Optimal multithread model

Brandon Black blblack at gmail.com
Tue Mar 16 00:52:40 CET 2010

On Mon, Mar 15, 2010 at 5:07 PM, James Mansion
<james at mansionfamily.plus.com> wrote:
> Marc Lehmann wrote:
>> Keep in mind thatthe primary use for threads is improve context switching
>> times in single processor situations - event loops are usually far faster
>> at
>> context switches.
> No, I don't think so. (re: improve context switching times in single
> processor
> situations). Yes, context switch in a state machine is fastest, followed by
> coroutines,
> and then threads. But you're limited to one core.
>> Now that multi cores become increasingly more common and scalability to
>> multiple cpus and even hosts is becoming more important, threads should be
>> avoided as they are not efficiently using those configs (again, they are a
>> single-cpu thing).
> You keep saying this, but that doesn't make it true.

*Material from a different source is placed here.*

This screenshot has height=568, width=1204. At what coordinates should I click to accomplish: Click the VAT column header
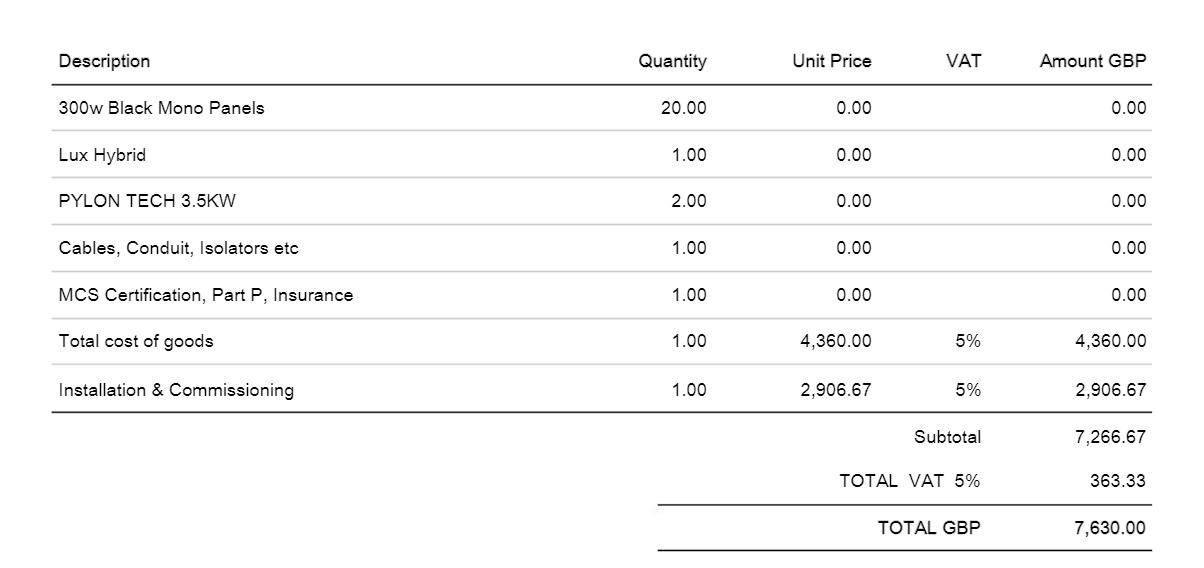click(x=963, y=61)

His basic point here, which I agree with, is sound.  If you're trying
to scale up a meta-task (network server) that does many interleaved
tasks (talking to many clients) on one processor, event loops are
going to beat threads, assuming you can make everything the event loop
does nonblocking (or fast enough for blocking to not matter much).
That's all talking about a single CPU core though.

However, the thread model as typically used scales poorly across
multiple CPUs as compared to distinct processes, especially as one
scales up from simple SMP to the ccNUMA style we're seeing with
large-core-count Opteron and Xeon -based machines these days.  This is
mostly because of memory access and data caching issues, not because
of context switching.  The threads thrash on caching memory that
they're both writing to (and/or content on locks, it's related), and
some of the threads are running on a different NUMA node than where
the data is (in some cases this is very pathological, especially if
you haven't had each thread allocate its own memory with a smart

>> While there are exceptions (as always), in the majority of cases you will
>> not be able to beat event loops, especially whne using multiple processes,
>> as they use the given resources most efficiently.
> Only if you don't block, which is frequently hard to ensure if you are
> using third-party libraries for database access (or heavy crypto, or
> calc-intensive code that is painful to step explicitly). In fact, all
> those nasty business-related functions that cause us to build systems
> in the first place.

In the case that you can either (a) just use threads instead of event
loops, but you still want one process per core and several threads
within, or (b) use an event loop, but also spawn separate threads for
slow-running tasks (crypto , database, whatever) and queue your I/O
operations to those threads into the event loop for non-blocking
access to them.

I think some of the issue in this argument is a matter of semantics.

You can make threads scale up well anyways by simply designing your
multi-threaded software to not contend on pthread mutexes and not
having multiple threads writing to the same shared blocks of memory,
but then you're effectively describing the behavior of processes, and
you've implemented a multi-process model by using threads but not
using most of the defining features of threads.  You may as well save
yourself some sanity and use processes at that point, and have any
shared read-only data either in memory pre-fork (copy-on-write, and
write never happens to these blocks), or via mmap(MAP_SHARED), or some
other data-sharing mechanism.  So If you've got software that's
scaling well by adding threads as you add CPU cores, you've probably
got software that could have just as efficiently been written as
processes instead of threads, and been less error-prone to boot.